Stated task
Rewrite every line of the records below as a Markdown table with the columns "No." and "Line", numbering the rows and leaving out blank lines.
* start *
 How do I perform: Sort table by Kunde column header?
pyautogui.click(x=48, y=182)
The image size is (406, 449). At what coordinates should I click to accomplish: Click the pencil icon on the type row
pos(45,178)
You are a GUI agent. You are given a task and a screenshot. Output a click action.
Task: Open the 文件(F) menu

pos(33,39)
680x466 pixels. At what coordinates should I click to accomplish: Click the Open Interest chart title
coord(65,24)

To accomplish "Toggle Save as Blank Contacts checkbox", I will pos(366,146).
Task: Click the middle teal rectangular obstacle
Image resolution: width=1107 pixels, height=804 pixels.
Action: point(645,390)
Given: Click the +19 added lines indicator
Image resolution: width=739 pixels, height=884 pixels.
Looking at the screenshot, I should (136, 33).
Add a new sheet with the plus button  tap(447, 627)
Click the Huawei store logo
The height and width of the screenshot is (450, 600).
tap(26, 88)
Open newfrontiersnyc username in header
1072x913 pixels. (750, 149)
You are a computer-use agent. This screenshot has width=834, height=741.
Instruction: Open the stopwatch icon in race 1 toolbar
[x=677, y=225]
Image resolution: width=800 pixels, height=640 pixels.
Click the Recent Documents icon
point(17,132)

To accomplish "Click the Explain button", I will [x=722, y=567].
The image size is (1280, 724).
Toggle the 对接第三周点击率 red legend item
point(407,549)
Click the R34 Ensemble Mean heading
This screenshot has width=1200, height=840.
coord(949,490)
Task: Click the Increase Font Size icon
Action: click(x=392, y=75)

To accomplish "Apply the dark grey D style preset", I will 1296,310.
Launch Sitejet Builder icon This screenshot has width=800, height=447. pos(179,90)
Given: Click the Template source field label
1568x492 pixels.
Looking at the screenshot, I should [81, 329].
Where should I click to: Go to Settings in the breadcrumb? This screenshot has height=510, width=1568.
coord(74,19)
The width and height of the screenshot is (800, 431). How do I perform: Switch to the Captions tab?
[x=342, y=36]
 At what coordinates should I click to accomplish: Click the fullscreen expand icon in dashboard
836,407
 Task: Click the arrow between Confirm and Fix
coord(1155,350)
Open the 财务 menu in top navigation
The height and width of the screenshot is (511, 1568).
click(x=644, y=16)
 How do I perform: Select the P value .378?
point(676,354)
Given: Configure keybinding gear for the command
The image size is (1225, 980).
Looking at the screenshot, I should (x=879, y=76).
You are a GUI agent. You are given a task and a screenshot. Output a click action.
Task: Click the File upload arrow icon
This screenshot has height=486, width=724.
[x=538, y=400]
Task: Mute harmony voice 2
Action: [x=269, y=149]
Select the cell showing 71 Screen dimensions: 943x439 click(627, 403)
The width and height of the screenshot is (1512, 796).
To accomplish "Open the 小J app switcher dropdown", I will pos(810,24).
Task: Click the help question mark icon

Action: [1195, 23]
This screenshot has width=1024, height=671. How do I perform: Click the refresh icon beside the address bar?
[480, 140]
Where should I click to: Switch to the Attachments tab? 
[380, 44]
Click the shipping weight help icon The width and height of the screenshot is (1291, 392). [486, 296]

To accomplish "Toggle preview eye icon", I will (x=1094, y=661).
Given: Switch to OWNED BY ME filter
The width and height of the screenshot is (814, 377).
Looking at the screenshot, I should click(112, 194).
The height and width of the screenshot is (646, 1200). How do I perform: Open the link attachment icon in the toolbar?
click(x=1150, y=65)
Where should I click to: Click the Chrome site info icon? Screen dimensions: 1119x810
* end *
Expected answer
| No. | Line |
|---|---|
| 1 |  How do I perform: Sort table by Kunde column header? |
| 2 | pyautogui.click(x=48, y=182) |
| 3 | The image size is (406, 449). At what coordinates should I click to accomplish: Click the pencil icon on the type row |
| 4 | pos(45,178) |
| 5 | You are a GUI agent. You are given a task and a screenshot. Output a click action. |
| 6 | Task: Open the 文件(F) menu |
| 7 | pos(33,39) |
| 8 | 680x466 pixels. At what coordinates should I click to accomplish: Click the Open Interest chart title |
| 9 | coord(65,24) |
| 10 | To accomplish "Toggle Save as Blank Contacts checkbox", I will pos(366,146). |
| 11 | Task: Click the middle teal rectangular obstacle |
| 12 | Image resolution: width=1107 pixels, height=804 pixels. |
| 13 | Action: point(645,390) |
| 14 | Given: Click the +19 added lines indicator |
| 15 | Image resolution: width=739 pixels, height=884 pixels. |
| 16 | Looking at the screenshot, I should (136, 33). |
| 17 | Add a new sheet with the plus button  tap(447, 627) |
| 18 | Click the Huawei store logo |
| 19 | The height and width of the screenshot is (450, 600). |
| 20 | tap(26, 88) |
| 21 | Open newfrontiersnyc username in header |
| 22 | 1072x913 pixels. (750, 149) |
| 23 | You are a computer-use agent. This screenshot has width=834, height=741. |
| 24 | Instruction: Open the stopwatch icon in race 1 toolbar |
| 25 | [x=677, y=225] |
| 26 | Image resolution: width=800 pixels, height=640 pixels. |
| 27 | Click the Recent Documents icon |
| 28 | point(17,132) |
| 29 | To accomplish "Click the Explain button", I will [x=722, y=567]. |
| 30 | The image size is (1280, 724). |
| 31 | Toggle the 对接第三周点击率 red legend item |
| 32 | point(407,549) |
| 33 | Click the R34 Ensemble Mean heading |
| 34 | This screenshot has width=1200, height=840. |
| 35 | coord(949,490) |
| 36 | Task: Click the Increase Font Size icon |
| 37 | Action: click(x=392, y=75) |
| 38 | To accomplish "Apply the dark grey D style preset", I will 1296,310. |
| 39 | Launch Sitejet Builder icon This screenshot has width=800, height=447. pos(179,90) |
| 40 | Given: Click the Template source field label |
| 41 | 1568x492 pixels. |
| 42 | Looking at the screenshot, I should [81, 329]. |
| 43 | Where should I click to: Go to Settings in the breadcrumb? This screenshot has height=510, width=1568. |
| 44 | coord(74,19) |
| 45 | The width and height of the screenshot is (800, 431). How do I perform: Switch to the Captions tab? |
| 46 | [x=342, y=36] |
| 47 |  At what coordinates should I click to accomplish: Click the fullscreen expand icon in dashboard |
| 48 | 836,407 |
| 49 |  Task: Click the arrow between Confirm and Fix |
| 50 | coord(1155,350) |
| 51 | Open the 财务 menu in top navigation |
| 52 | The height and width of the screenshot is (511, 1568). |
| 53 | click(x=644, y=16) |
| 54 |  How do I perform: Select the P value .378? |
| 55 | point(676,354) |
| 56 | Given: Configure keybinding gear for the command |
| 57 | The image size is (1225, 980). |
| 58 | Looking at the screenshot, I should (x=879, y=76). |
| 59 | You are a GUI agent. You are given a task and a screenshot. Output a click action. |
| 60 | Task: Click the File upload arrow icon |
| 61 | This screenshot has height=486, width=724. |
| 62 | [x=538, y=400] |
| 63 | Task: Mute harmony voice 2 |
| 64 | Action: [x=269, y=149] |
| 65 | Select the cell showing 71 Screen dimensions: 943x439 click(627, 403) |
| 66 | The width and height of the screenshot is (1512, 796). |
| 67 | To accomplish "Open the 小J app switcher dropdown", I will pos(810,24). |
| 68 | Task: Click the help question mark icon |
| 69 | Action: [1195, 23] |
| 70 | This screenshot has width=1024, height=671. How do I perform: Click the refresh icon beside the address bar? |
| 71 | [480, 140] |
| 72 | Where should I click to: Switch to the Attachments tab?  |
| 73 | [380, 44] |
| 74 | Click the shipping weight help icon The width and height of the screenshot is (1291, 392). [486, 296] |
| 75 | To accomplish "Toggle preview eye icon", I will (x=1094, y=661). |
| 76 | Given: Switch to OWNED BY ME filter |
| 77 | The width and height of the screenshot is (814, 377). |
| 78 | Looking at the screenshot, I should click(112, 194). |
| 79 | The height and width of the screenshot is (646, 1200). How do I perform: Open the link attachment icon in the toolbar? |
| 80 | click(x=1150, y=65) |
| 81 | Where should I click to: Click the Chrome site info icon? Screen dimensions: 1119x810 |